Oui ! D’une certaine manière, depuis que nous sommes nés, nous sommes entourés par d’autres personnes qui parlent, qui nous prêtent leur langage, qui nous disent comment il faut regarder le monde. Pourtant, dans ce bain qui nous imprègne, nous avons une manière singulière de faire notre chemin. De décider qu’un mot nous plaira plus qu’un autre, qu’un endroit nous touchera plus qu’un autre. Chacun a une manière d’entrer dans le réel par la petite porte. Et ce qui m’intéresse, c’est que cette singularité liée aux joies, aux peines, aux sensations de chacun ne soit pas ravalée du côté de l’anecdotique, du « sympa mais pas sérieux ». Pour moi, ce regard singulier est la chair-même de la réalité. Ce qui fait qu’on se lève le matin et que la vie a de l’intérêt.

“Chacun a une manière d’entrer dans le réel par la petite porte.

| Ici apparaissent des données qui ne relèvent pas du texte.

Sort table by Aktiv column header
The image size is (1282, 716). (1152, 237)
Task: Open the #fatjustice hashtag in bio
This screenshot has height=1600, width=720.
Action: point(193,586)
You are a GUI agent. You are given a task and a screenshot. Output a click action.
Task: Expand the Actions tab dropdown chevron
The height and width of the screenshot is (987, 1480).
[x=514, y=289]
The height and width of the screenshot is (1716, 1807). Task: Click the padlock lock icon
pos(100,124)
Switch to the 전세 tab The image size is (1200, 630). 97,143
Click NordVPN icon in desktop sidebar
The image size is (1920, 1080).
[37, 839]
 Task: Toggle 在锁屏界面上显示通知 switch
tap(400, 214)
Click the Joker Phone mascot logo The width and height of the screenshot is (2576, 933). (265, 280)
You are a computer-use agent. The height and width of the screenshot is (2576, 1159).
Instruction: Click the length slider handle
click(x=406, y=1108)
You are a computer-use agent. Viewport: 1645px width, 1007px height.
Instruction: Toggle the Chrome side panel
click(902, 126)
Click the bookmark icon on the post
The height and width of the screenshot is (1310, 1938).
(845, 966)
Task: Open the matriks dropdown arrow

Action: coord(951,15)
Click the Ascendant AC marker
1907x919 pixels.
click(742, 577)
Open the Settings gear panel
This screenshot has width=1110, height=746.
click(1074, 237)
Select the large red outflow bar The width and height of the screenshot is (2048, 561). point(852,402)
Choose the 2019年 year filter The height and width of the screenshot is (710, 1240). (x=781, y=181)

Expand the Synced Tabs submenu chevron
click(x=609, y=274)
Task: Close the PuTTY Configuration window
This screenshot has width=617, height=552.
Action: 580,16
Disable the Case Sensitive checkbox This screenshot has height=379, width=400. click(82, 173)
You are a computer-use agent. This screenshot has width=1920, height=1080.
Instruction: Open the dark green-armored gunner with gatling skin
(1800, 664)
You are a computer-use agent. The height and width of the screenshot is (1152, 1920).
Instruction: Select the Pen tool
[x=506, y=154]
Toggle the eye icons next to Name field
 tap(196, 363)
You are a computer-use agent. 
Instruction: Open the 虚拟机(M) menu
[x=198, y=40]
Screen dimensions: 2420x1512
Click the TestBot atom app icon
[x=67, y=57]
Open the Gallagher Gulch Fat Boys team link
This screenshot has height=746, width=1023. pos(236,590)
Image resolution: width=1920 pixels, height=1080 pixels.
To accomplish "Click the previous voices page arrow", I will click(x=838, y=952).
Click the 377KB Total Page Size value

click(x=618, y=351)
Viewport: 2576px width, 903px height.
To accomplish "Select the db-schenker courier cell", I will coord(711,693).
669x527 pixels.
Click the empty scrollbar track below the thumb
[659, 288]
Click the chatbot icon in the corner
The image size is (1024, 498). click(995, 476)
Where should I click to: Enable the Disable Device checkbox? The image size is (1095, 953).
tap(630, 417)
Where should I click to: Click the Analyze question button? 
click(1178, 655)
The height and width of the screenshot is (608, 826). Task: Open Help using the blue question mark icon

Ce qui m’intéresse, c’est que cette singularité ne soit pas ravalée du côté de l’anecdotique.”

Quel est le sens, pour toi de faire ces cartes avec les habitants des villes ?

Le but pour moi est de montrer qu’on est autant habité par un lieu qu’habitant d’un lieu. Et ce que j’essaie de mettre en valeur, à travers ce travail collectif, c’est la ruse des gens. Leur manière de braconner avec le réel. De la même façon qu’on parle d’«écrivain public», je suis un peu « géographe publique ». À cette différence près que j’y mets de mon regard, de ma sensibilité.